## Source data
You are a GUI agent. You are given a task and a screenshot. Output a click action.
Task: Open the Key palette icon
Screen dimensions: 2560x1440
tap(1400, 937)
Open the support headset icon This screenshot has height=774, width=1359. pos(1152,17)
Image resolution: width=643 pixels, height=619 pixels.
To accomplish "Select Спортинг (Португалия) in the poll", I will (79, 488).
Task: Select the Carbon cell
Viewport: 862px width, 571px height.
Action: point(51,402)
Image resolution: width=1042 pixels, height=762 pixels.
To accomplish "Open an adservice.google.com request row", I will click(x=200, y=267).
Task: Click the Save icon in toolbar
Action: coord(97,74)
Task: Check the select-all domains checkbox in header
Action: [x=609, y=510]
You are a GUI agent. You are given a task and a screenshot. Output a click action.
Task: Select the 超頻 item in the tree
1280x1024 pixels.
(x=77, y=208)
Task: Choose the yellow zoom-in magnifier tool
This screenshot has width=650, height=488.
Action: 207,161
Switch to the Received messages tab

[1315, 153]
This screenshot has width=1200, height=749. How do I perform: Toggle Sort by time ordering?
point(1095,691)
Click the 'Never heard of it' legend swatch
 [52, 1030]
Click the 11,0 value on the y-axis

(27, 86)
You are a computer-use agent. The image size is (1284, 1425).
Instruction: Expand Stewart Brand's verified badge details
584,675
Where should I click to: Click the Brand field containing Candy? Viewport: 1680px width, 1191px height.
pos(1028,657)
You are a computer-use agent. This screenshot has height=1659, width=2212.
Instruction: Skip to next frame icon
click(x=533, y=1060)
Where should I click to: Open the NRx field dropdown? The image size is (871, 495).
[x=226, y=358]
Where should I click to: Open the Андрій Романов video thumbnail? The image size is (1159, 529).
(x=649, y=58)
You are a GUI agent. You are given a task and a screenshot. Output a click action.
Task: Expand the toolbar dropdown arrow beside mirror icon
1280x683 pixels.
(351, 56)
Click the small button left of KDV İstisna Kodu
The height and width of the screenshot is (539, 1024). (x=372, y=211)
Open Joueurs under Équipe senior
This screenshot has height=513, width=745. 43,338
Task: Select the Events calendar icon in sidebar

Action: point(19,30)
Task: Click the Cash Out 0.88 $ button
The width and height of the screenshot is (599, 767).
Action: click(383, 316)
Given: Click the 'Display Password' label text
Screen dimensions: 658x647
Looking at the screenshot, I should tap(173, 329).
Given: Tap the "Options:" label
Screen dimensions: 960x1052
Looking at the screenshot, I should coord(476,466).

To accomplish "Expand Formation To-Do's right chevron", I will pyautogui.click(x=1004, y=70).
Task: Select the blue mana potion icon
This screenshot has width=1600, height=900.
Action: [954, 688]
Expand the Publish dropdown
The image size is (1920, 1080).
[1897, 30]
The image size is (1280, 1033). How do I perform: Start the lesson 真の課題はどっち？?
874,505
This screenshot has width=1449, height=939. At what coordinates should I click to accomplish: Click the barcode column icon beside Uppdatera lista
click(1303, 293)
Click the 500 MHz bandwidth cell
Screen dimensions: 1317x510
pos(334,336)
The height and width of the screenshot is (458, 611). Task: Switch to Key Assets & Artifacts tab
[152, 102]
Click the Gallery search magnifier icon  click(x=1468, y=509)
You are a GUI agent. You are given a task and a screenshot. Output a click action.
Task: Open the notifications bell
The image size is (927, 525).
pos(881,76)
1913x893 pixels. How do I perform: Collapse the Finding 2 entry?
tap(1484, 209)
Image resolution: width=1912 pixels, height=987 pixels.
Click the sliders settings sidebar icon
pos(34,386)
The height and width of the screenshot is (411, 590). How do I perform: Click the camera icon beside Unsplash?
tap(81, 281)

## Instructions to follow
Look through the entries and return each line that has the word "resolution" in it.

## Response box
Image resolution: width=643 pixels, height=619 pixels.
Image resolution: width=1042 pixels, height=762 pixels.
Image resolution: width=1912 pixels, height=987 pixels.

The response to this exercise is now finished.